- Directions
Update the records below by changing each "Identify the location of" to "Find the position of" and leaving everything else unchanged.

- Data excerpts
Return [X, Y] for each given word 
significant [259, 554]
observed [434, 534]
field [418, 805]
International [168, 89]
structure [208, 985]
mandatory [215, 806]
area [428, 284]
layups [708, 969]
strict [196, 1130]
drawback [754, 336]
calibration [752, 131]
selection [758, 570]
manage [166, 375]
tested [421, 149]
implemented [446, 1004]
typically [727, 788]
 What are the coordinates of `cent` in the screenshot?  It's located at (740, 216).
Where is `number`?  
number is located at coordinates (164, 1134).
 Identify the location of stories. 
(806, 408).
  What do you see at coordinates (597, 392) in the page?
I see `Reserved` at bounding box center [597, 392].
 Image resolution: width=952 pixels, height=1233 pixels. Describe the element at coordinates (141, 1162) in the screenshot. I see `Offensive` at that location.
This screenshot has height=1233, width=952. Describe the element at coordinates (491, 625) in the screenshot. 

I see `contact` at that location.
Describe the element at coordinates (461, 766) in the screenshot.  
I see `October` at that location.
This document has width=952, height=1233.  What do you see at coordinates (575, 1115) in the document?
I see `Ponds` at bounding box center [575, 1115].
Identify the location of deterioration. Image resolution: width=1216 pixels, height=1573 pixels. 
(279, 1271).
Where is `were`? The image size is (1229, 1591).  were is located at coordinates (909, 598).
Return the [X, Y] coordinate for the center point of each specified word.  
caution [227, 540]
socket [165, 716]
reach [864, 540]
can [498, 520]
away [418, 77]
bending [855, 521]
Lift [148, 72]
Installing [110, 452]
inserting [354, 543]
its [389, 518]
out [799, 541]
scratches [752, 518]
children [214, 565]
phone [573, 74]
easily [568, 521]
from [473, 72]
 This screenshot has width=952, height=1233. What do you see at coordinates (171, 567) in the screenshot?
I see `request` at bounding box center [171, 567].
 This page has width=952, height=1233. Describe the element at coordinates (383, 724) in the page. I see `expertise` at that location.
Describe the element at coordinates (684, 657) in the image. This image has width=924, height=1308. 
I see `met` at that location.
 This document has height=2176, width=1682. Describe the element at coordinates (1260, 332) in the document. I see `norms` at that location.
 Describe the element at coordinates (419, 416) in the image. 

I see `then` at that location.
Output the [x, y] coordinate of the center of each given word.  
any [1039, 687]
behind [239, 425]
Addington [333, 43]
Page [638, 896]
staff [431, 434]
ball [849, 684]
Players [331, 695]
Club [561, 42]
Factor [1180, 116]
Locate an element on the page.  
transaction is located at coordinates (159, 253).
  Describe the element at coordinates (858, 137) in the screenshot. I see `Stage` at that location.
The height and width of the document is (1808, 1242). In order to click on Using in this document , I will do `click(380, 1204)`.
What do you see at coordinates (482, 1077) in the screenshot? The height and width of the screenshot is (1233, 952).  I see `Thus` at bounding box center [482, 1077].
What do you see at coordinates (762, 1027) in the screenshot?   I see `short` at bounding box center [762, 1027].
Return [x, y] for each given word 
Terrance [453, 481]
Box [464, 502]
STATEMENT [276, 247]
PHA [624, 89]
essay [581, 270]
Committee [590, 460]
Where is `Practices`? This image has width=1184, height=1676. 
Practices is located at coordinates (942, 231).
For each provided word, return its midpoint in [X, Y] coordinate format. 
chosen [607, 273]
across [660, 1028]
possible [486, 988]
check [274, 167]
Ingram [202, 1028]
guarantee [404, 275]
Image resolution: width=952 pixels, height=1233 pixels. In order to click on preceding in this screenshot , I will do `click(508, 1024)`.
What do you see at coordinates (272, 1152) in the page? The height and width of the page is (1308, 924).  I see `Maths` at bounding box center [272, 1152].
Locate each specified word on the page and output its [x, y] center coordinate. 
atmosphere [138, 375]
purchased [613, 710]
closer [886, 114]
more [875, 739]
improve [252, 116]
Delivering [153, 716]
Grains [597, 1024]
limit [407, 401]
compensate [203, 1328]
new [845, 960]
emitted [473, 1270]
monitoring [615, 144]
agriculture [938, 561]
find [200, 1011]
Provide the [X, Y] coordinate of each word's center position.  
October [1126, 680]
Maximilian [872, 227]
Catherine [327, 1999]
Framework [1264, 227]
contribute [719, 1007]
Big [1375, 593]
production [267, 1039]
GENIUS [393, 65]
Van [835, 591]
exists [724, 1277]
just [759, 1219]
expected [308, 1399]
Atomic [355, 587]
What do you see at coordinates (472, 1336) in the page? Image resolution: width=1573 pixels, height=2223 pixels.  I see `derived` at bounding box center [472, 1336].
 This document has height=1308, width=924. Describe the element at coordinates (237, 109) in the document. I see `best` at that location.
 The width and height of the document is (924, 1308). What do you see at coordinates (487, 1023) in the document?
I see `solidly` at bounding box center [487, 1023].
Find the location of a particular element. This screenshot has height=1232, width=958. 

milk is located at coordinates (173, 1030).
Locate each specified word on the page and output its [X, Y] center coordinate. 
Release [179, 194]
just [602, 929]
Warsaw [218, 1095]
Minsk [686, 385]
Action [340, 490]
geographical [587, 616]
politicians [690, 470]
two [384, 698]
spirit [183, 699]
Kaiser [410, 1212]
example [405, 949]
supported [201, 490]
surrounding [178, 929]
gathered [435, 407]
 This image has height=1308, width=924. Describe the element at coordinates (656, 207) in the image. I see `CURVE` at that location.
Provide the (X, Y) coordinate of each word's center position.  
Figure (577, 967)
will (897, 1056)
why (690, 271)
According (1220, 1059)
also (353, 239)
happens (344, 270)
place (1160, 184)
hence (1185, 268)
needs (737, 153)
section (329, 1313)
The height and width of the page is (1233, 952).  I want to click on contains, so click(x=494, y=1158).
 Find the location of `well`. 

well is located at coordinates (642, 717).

- Exercise solution
Return [X, Y] for each given word 
significant [259, 554]
observed [434, 534]
field [418, 805]
International [168, 89]
structure [208, 985]
mandatory [215, 806]
area [428, 284]
layups [708, 969]
strict [196, 1130]
drawback [754, 336]
calibration [752, 131]
selection [758, 570]
manage [166, 375]
tested [421, 149]
implemented [446, 1004]
typically [727, 788]
 What are the coordinates of `cent` in the screenshot?  It's located at (740, 216).
Where is `number`?  
number is located at coordinates (164, 1134).
 Find the position of stories. 
(806, 408).
  What do you see at coordinates (597, 392) in the page?
I see `Reserved` at bounding box center [597, 392].
 Image resolution: width=952 pixels, height=1233 pixels. Describe the element at coordinates (141, 1162) in the screenshot. I see `Offensive` at that location.
This screenshot has height=1233, width=952. Describe the element at coordinates (491, 625) in the screenshot. 

I see `contact` at that location.
Describe the element at coordinates (461, 766) in the screenshot.  
I see `October` at that location.
This document has width=952, height=1233.  What do you see at coordinates (575, 1115) in the document?
I see `Ponds` at bounding box center [575, 1115].
Find the position of deterioration. Image resolution: width=1216 pixels, height=1573 pixels. 
(279, 1271).
Where is `were`? The image size is (1229, 1591).  were is located at coordinates (909, 598).
Return the [X, Y] coordinate for the center point of each specified word.  
caution [227, 540]
socket [165, 716]
reach [864, 540]
can [498, 520]
away [418, 77]
bending [855, 521]
Lift [148, 72]
Installing [110, 452]
inserting [354, 543]
its [389, 518]
out [799, 541]
scratches [752, 518]
children [214, 565]
phone [573, 74]
easily [568, 521]
from [473, 72]
 This screenshot has width=952, height=1233. What do you see at coordinates (171, 567) in the screenshot?
I see `request` at bounding box center [171, 567].
 This page has width=952, height=1233. Describe the element at coordinates (383, 724) in the page. I see `expertise` at that location.
Describe the element at coordinates (684, 657) in the image. This image has width=924, height=1308. 
I see `met` at that location.
 This document has height=2176, width=1682. Describe the element at coordinates (1260, 332) in the document. I see `norms` at that location.
 Describe the element at coordinates (419, 416) in the image. 

I see `then` at that location.
Output the [x, y] coordinate of the center of each given word.  
any [1039, 687]
behind [239, 425]
Addington [333, 43]
Page [638, 896]
staff [431, 434]
ball [849, 684]
Players [331, 695]
Club [561, 42]
Factor [1180, 116]
Locate an element on the page.  
transaction is located at coordinates (159, 253).
  Describe the element at coordinates (858, 137) in the screenshot. I see `Stage` at that location.
The height and width of the document is (1808, 1242). In order to click on Using in this document , I will do `click(380, 1204)`.
What do you see at coordinates (482, 1077) in the screenshot? The height and width of the screenshot is (1233, 952).  I see `Thus` at bounding box center [482, 1077].
What do you see at coordinates (762, 1027) in the screenshot?   I see `short` at bounding box center [762, 1027].
Return [x, y] for each given word 
Terrance [453, 481]
Box [464, 502]
STATEMENT [276, 247]
PHA [624, 89]
essay [581, 270]
Committee [590, 460]
Where is `Practices`? This image has width=1184, height=1676. 
Practices is located at coordinates (942, 231).
For each provided word, return its midpoint in [X, Y] coordinate format. 
chosen [607, 273]
across [660, 1028]
possible [486, 988]
check [274, 167]
Ingram [202, 1028]
guarantee [404, 275]
Image resolution: width=952 pixels, height=1233 pixels. In order to click on preceding in this screenshot , I will do `click(508, 1024)`.
What do you see at coordinates (272, 1152) in the page? The height and width of the page is (1308, 924).  I see `Maths` at bounding box center [272, 1152].
Locate each specified word on the page and output its [x, y] center coordinate. 
atmosphere [138, 375]
purchased [613, 710]
closer [886, 114]
more [875, 739]
improve [252, 116]
Delivering [153, 716]
Grains [597, 1024]
limit [407, 401]
compensate [203, 1328]
new [845, 960]
emitted [473, 1270]
monitoring [615, 144]
agriculture [938, 561]
find [200, 1011]
Provide the [X, Y] coordinate of each word's center position.  
October [1126, 680]
Maximilian [872, 227]
Catherine [327, 1999]
Framework [1264, 227]
contribute [719, 1007]
Big [1375, 593]
production [267, 1039]
GENIUS [393, 65]
Van [835, 591]
exists [724, 1277]
just [759, 1219]
expected [308, 1399]
Atomic [355, 587]
What do you see at coordinates (472, 1336) in the page? Image resolution: width=1573 pixels, height=2223 pixels.  I see `derived` at bounding box center [472, 1336].
 This document has height=1308, width=924. Describe the element at coordinates (237, 109) in the document. I see `best` at that location.
 The width and height of the document is (924, 1308). What do you see at coordinates (487, 1023) in the document?
I see `solidly` at bounding box center [487, 1023].
Find the location of a particular element. This screenshot has height=1232, width=958. 

milk is located at coordinates (173, 1030).
Locate each specified word on the page and output its [X, Y] center coordinate. 
Release [179, 194]
just [602, 929]
Warsaw [218, 1095]
Minsk [686, 385]
Action [340, 490]
geographical [587, 616]
politicians [690, 470]
two [384, 698]
spirit [183, 699]
Kaiser [410, 1212]
example [405, 949]
supported [201, 490]
surrounding [178, 929]
gathered [435, 407]
 This image has height=1308, width=924. Describe the element at coordinates (656, 207) in the image. I see `CURVE` at that location.
Provide the (X, Y) coordinate of each word's center position.  
Figure (577, 967)
will (897, 1056)
why (690, 271)
According (1220, 1059)
also (353, 239)
happens (344, 270)
place (1160, 184)
hence (1185, 268)
needs (737, 153)
section (329, 1313)
The height and width of the page is (1233, 952).  I want to click on contains, so click(x=494, y=1158).
 Find the location of `well`. 

well is located at coordinates (642, 717).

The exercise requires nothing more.